I have a situation where I need access to a shopping cart over several pages. So, on the product page - create the cart an add some items On the cart checkout page - confirm the billing address On the cart checkout post - do a final check, add cart to DB and go off to payment
My question is, whats the best way to pass around the cart?
I have tried passing the Cart from page to postback and keeping all the values alive, however on some pages (the billing address confirmation page) this seems like a lot of hassle, all I want to check is the billing address and dont really want tons of HiddenFor() on the page to populate the cart back again
TempData[] is what I used for the product to checkout page, then wondered is it best to keep on setting TempData all the time when....
you could just use a session variable?
For some reason I read its not great practice to use Session, hence the question.
Thanks for your guidance, I can happy provide some code/more info if you deem it helpful.
When you keep something in session it breaks the primary rule in ASP.NET MVC. You can use these options as an alternative of session. Caching :- Storing a List or something like large data in session is better can fit in Caching. You have control on whenever you want it to expire rather than user session.
Most cases, they are stored in server memory. You can configure session to store either in State server or in SQL Server. In ASP.NET MVC, you can create and access session variables using HttpContext.
TempData is ideal for short-lived things like displaying validation errors or other messages that we don't need to persist for longer than a single request. Session is ideal choice when we need to persist data for extended periods of time i.e. it is used to store data which is required throughout user session.
Viewstate is more durable, since it's maintained by the user's browser. So even if a user sits on a page for an hour, then clicks somewhere, the page will still maintain the viewstate, while the Session will probably have expired.
It is perfectly OK to use sessions in ASP.NET MVC, especially in the shopping cart scenario of yours.
There are drawbacks of using sessions, but they seem not to apply to your case:
1) The sessions prevent a user to properly browse your site from multiple browser tabs, the changes made in one tab are reflected in all others. But with a shopping cart, it's exactly what you need. You don't need several shopping carts per user, do you?
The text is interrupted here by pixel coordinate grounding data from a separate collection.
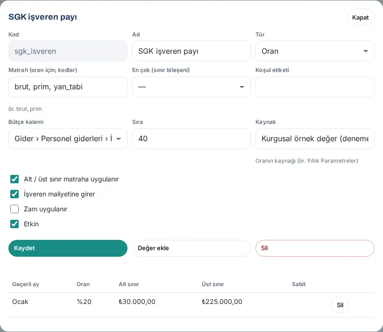Expand the Bütçe kalemi Gider selector
383x332 pixels.
pyautogui.click(x=68, y=139)
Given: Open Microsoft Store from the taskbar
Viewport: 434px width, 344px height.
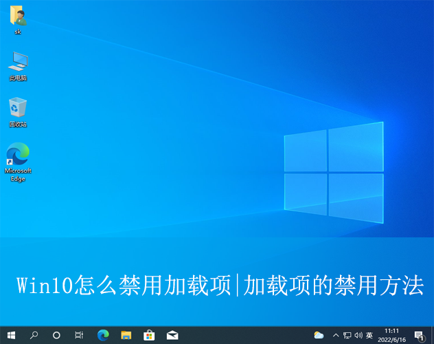Looking at the screenshot, I should coord(148,335).
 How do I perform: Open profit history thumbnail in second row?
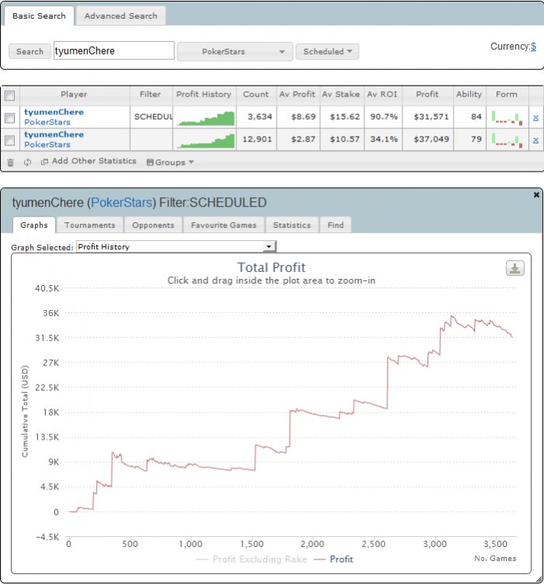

2) The sessions aren't persisted by default, and if you're operating on a webfarm, you need to save the sessions in your database to be accessible by every farm node. But it seems unlikely that you're scaling like this. And if you meet the scaling neccessity, sessions won't be your top problems.
3) Sessions require additional functionality from the user's browser (typically, cookies). But modern browsers all support cookies, so you only have to worry about very special browsers.
There are also some benefits of the sessions over hidden inputs:
1) The smaller overhead. Only a small session cookie is passed back and forth between you and the client, rather than the complete set of hidden inputs.
2) Simpler programming. You don't have to make sure you included your hidden inputs in every single one of your pages.
3) Security. The client can alter the contents of hidden inputs however he pleases. You can't easily pass sensitive information via hidden inputs, you need to encrypt it. Session values are stored on the server, so the client doesn't have access to them.
Sessions are fine, but consider the Amazon-style system whereby you are issued with a recognition cookie even when you are not logged in. This allows them to store your shopping basket in the database, keyed against the recognition cookie.
The result is that you avoid the horrible user experience of losing your shopping basket due to session timeout / server appdomain recycling (the latter is mitigated by using SQLState session storage, which I recommend). The user can come back days later and their basket will still be there. Unless that's a security / privacy problem, I find it the better solution.